(Beginning of The input)
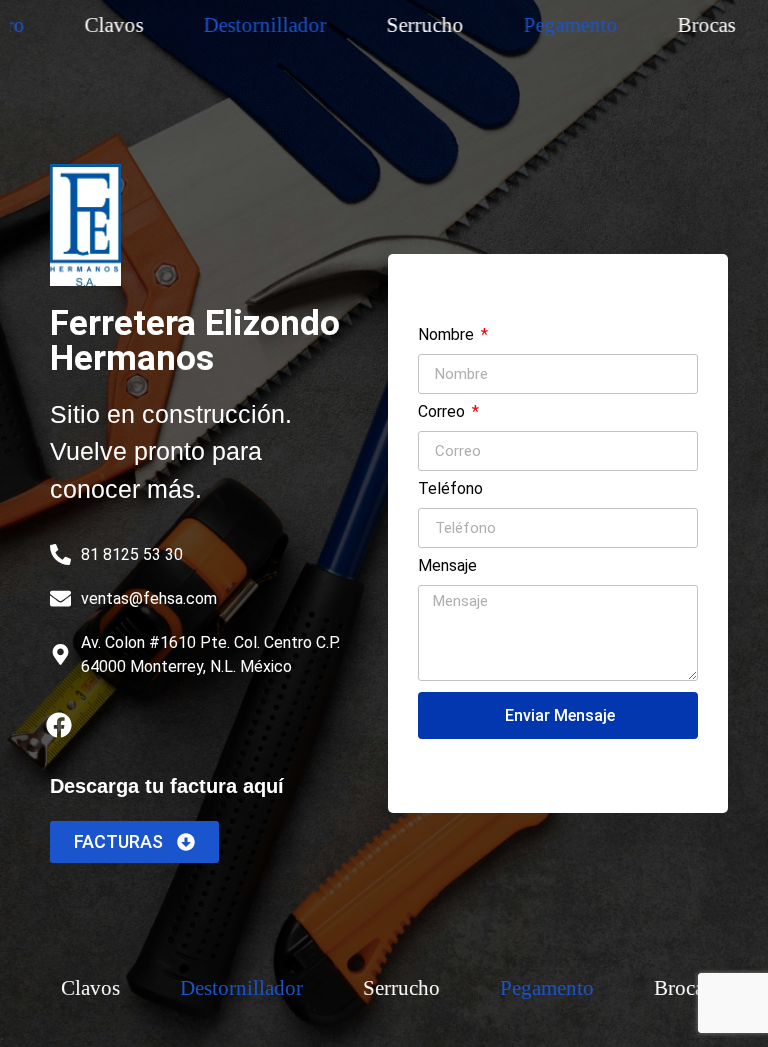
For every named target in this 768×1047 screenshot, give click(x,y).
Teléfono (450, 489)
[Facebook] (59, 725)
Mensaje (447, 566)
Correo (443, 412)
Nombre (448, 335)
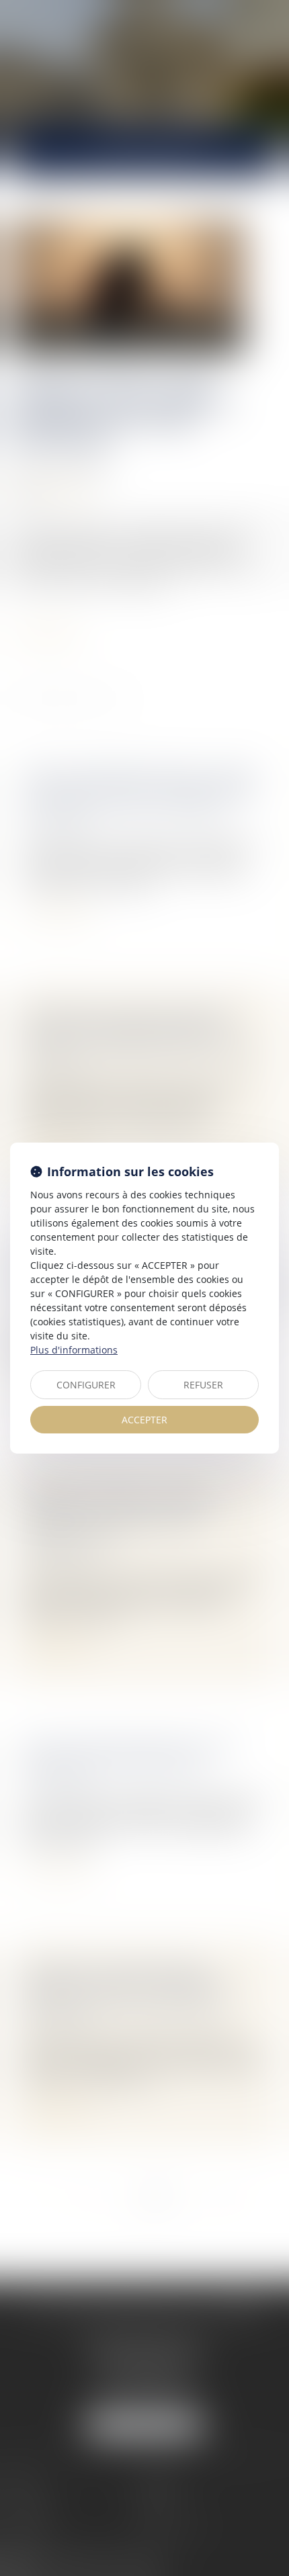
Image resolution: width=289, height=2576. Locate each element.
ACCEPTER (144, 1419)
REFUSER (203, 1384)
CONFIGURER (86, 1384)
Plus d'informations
(End of The input)
**Exercise details:** Repeat the records above word for word, apart from the pictures.

**Answer space:**
For every named target in this 768×1047 screenshot, give click(x,y).
Teléfono (450, 489)
[Facebook] (59, 725)
Mensaje (447, 566)
Correo (443, 412)
Nombre (448, 335)
Image resolution: width=289, height=2576. Locate each element.
ACCEPTER (144, 1419)
REFUSER (203, 1384)
CONFIGURER (86, 1384)
Plus d'informations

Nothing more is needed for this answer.